======== Source material ========
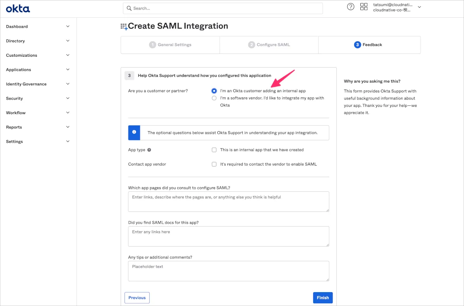This screenshot has width=464, height=306.
Task: Click the SAML docs links text field
Action: (x=229, y=236)
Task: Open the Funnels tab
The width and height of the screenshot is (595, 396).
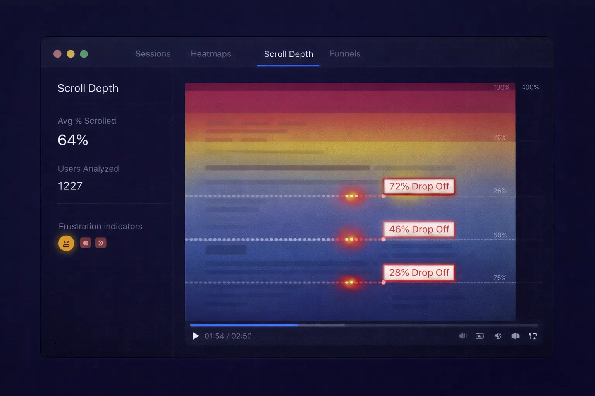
========
_Task to carry out:_ Final task for the records above: print exactly the lines from the one that contains "Task: Open the Funnels tab" through the last line, both ends included, pictures excluded.

_Solution:_
Task: Open the Funnels tab
The width and height of the screenshot is (595, 396).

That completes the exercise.